I’d been waiting a year for this moment. Well, a year and a lifetime. It was late. Darkness and silence surrounded me. The rest of the house slept. I lay on the air mattress on the floor of the living room and I thought about the journey that had brought me here.
As a child, in this sleepy, Colorado mountain community, I’d always loved this house. I didn’t know then that the proper name for the roof style was “gambrel”. To me it was simply “that barn house”. Towering cottonwood trees lined the front of the property. A creek wound it’s way through shrub oak and among the pines between the old barn and the southern boundary. The Greenhorn Mountain rose tall to the west. Strong. Constant. Beautiful. I didn’t know anything about the place, it’s history, it’s owners. I was a kid and knew only that I loved it.
I would leave this place, this community. Not by my choice. Not willingly. Not without tears and an aching heart. My journey away from here took me first to Arizona, then eventually to other parts of Colorado, to Indiana. I was privileged to live in some other cultures and see some of the world. I’d lived in Europe, traveled to Asia and Africa, had a baby in Holland. But somehow, in the back of my mind and deep in my heart a love for this place remained.

RECORDED INFORMATION
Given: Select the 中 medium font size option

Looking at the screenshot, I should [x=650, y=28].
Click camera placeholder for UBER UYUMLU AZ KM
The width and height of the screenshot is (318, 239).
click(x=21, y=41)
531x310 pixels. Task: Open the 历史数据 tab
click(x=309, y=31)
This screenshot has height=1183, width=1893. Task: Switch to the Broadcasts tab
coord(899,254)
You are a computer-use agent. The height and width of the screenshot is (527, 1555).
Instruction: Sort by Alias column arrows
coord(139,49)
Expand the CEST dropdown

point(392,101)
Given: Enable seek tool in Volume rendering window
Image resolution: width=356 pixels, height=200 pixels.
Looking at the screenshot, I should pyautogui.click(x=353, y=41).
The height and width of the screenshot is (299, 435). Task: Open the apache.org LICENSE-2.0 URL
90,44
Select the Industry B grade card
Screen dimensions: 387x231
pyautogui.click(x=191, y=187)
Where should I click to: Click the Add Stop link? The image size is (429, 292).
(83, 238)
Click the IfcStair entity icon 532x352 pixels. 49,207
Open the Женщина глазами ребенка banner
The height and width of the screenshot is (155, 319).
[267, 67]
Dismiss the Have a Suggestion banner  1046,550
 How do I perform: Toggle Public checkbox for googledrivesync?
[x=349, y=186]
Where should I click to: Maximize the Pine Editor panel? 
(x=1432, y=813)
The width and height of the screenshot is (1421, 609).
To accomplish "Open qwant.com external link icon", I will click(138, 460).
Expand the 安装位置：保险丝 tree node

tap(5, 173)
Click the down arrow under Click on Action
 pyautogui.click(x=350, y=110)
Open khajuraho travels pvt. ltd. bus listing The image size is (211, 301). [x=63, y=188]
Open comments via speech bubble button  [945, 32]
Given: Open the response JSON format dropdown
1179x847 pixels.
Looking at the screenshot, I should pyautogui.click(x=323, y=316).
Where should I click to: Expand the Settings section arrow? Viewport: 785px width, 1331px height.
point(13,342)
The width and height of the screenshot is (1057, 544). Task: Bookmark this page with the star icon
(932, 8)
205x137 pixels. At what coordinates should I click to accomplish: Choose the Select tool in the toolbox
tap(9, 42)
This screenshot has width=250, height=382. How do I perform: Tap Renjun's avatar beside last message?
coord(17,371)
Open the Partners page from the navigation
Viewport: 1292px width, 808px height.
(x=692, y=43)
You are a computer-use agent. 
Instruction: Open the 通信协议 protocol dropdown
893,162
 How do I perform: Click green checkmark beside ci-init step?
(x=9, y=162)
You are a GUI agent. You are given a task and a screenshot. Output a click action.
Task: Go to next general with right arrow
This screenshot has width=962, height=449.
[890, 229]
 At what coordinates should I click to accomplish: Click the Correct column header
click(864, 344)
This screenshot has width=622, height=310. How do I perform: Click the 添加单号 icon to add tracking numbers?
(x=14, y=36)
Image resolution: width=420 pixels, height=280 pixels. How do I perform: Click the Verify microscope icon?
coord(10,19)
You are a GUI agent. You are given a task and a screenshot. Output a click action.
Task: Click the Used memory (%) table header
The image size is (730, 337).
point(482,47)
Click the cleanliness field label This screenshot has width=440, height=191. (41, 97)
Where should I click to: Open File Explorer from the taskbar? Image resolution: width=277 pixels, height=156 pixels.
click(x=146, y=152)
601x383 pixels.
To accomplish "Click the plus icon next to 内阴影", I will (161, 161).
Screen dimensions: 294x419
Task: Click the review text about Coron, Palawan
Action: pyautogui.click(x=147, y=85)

WORK INSTRUCTIONS
1. Rewrite the part of the passage about the barn house that opens with the words containing "I’d been waiting" and closes with "brought me here.", swapping "air mattress" for "sofa".
2. Continue the passage about the barn house from its final sentence.
The data given after the passage about the barn house is separate material.

ANSWERS TO THE TASKS
1.
I’d been waiting a year for this moment. Well, a year and a lifetime. It was late. Darkness and silence surrounded me. The rest of the house slept. I lay on the sofa on the floor of the living room and I thought about the journey that had brought me here.

2.
Nearly thirty years after leaving, I returned. When I did, I drove by this house, this barn house. I couldn’t tell if it was occupied or not. The car in the drive might indicate it was, but the place looked abandoned. I would learn that the house was going into foreclosure. That started an exercise in patience that would last nearly 10 months. 10 months of waiting. 10 months of working on contracts, repair estimates, financing and appraisals. Just before closing we almost lost the house when our lender quit the business and did not notify anyone. But finally, finally we were here.
I lay in the dark that night remembering the broken, winding road that had brought me here. So thankful to have this place. So grateful to be here … and wondering if I’d made a huge mistake.
The smell of dog urine was so strong as to be nearly unbearable. Every window was open to the August night, and still I found it difficult to breathe. I was thankful that the kids were upstairs, removed from the foul and toxic odors, bedrooms newly painted and floors newly refinished. I remembered the words of my friend and realtor when I’d first talked with her about buying this house. “I think that house is a teardown.” I wondered now if she was right.
Of course the floors had been mopped and bleached, but urine penetrated the wood floors and the odor hung heavy in the still, night air. The bank had winterized the house in March, an exercise in futility since by that point bitter cold temperatures had already wreaked their havoc.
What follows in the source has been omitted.